Arival Dias Casimiro

http://www.musicaeadoracao.com.br/artigos/adoracao/adoracao_biblica.htm

Prefácio:

O pesquisador adventista sobre Música na Igreja, Levi de Paula Tavares vive em São Paulo, SP, e membro da Associação Paulista Sul. Por ocasião do I Fórum do Ministério de Música da União Este Brasileira, ocorrido de 30 de junho a 2 de julho, ele participou das 16 oficinas e seminários do evento.


O presente artigo, entre outros, serviram de base para os seminários e pautou a agenda da Comissão de Música. Para o Concílio do Ministério Jovem da Divisão Sul-Americana editamos os principais capítulos. Todavia, o texto integral está no link acima e a ordem dos capítulos citados logo abaixo.
Resumo:

É difícil resumir este material. Trata-se de uma extensa e profunda pesquisa sobre o assunto, na forma de uma apostila de seis Capítulos, mais as partes de Introdução, Conclusões e Bibliografia. A abordagem dos capítulos é a seguinte:

 

Capítulo Primeiro - O Que Significa Adorar?



Capítulo Segundo - A Adoração no Antigo Testamento.

Capítulo Terceiro - A Adoração na Nova Aliança.

Capítulo Quatro - Os Elementos do Culto Cristão.

Capítulo Cinco - A Música no Culto.

Capítulo Seis - Dança no Culto.

 

Destaques:

"Por definição, a Igreja é uma comunidade de adoradores. Ela existe para adorar. Ela é uma casa espiritual, um sacerdócio santo e real. João afirma: "Àquele que nos ama, e, pelo seu sangue, nos libertou dos nossos pecados, e nos constituiu reino, sacerdotes para o seu Deus e Pai, a ele a glória e o domínio pelos séculos dos séculos. Amém!" (Apocalipse 1:5-6).
"Adoração não é uma opção, é uma obrigação; não é luxo, é uma necessidade. Adorar a Deus e glorificá-lo é a única coisa que a igreja pode fazer e que nenhuma outra assembléia pode fazer. Não estou certo de que estejamos fazendo isto" diz Warren W. Wiersbe."

 

"Creio que precisamos definir critérios bíblicos que ajudarão a selecionar a música a ser utilizada no culto. Sugiro os seguintes critérios:



  • Quanto ao objetivo principal da música deve ser agradar a Deus. Cantemos ao Senhor. Há também os objetivos secundários: instruir, edificar, consolar, proclamar, aconselhar e promover a unidade da igreja.

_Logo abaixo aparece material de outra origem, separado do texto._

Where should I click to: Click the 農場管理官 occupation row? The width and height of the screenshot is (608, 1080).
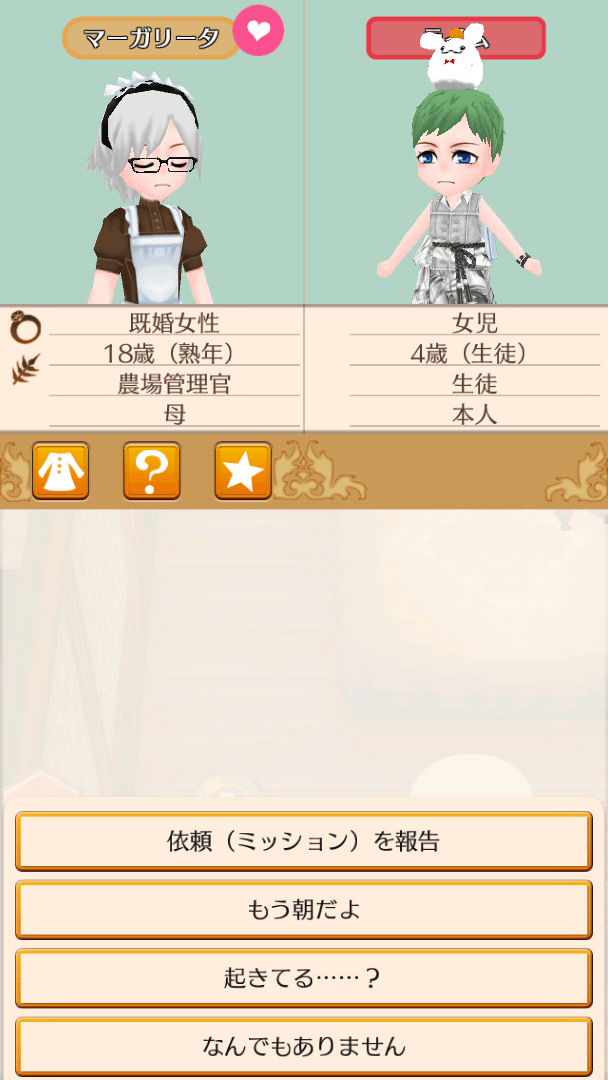tap(174, 383)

  • Quanto à origem deve ser do coração e da mente regenerada pelo Espírito Santo. Cantemos com a mente e com o espírito.

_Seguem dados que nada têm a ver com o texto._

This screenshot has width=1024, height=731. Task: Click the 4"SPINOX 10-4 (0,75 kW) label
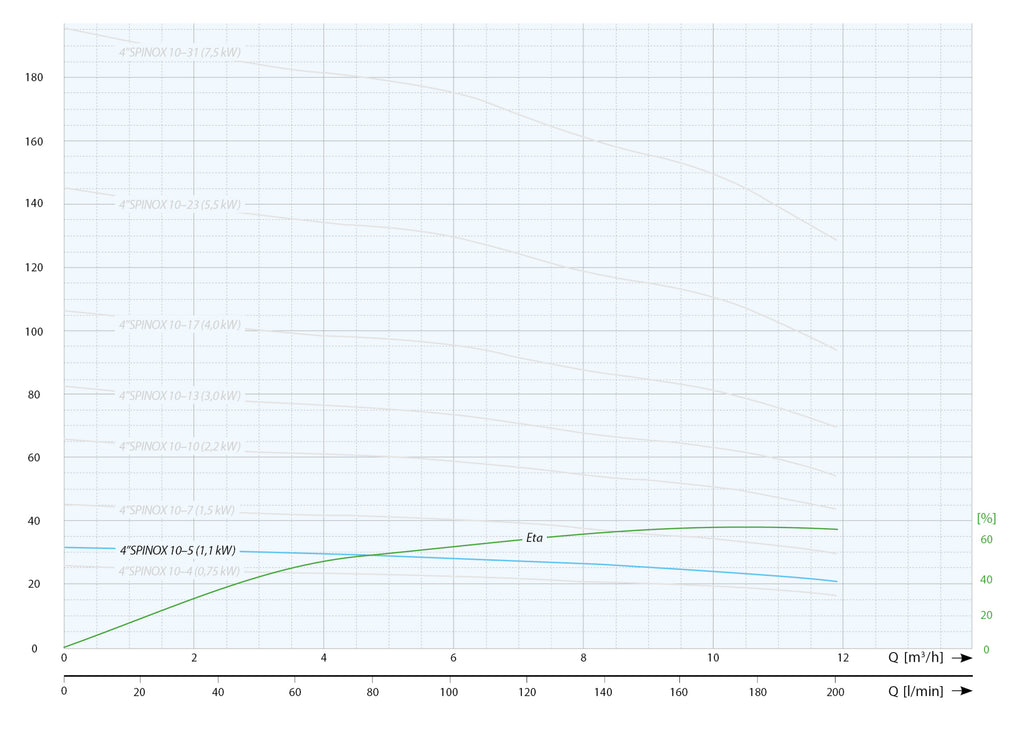click(180, 571)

  • Quanto ao estilo musical deve ser variado. Os extremos de só cantar hino ou só entoar cânticos espirituais servem apenas para referendar estilos de cultos (tradicional ou contemporâneo) e divisões na igreja (velhos e jovens).

  • Quanto ao conteúdo da música deve ser bíblico ou de acordo com a sã doutrina. A poesia musical deve refletir aquilo que ensina a Palavra de Deus.

  • Quanto a sua execução deve ser com excelência. Deus merece o melhor e exige o melhor. Excelência significa o "melhor que for possível". Excelência é a união da simplicidade com a profundidade, ou da humildade com a competência.

  • Quanto aos resultados, a música deve promover: uma visão elevada de Deus, a edificação espiritual e a santidade pessoal dos que cantam."

 Introdução:

O conflito entre culto tradicional e culto contemporâneo, nos Estados Unidos, tem sido chamado de “guerra da adoração” (worship wars). Paul Basden expõe uma síntese deste conflito em seu livro “Adoração ou Show?” críticas e defesas de seis estilos de culto (2006): adoração litúrgica formal, adoração tradicional com hinos, adoração contemporânea, adoração carismática, adoração combinada e adoração emergente.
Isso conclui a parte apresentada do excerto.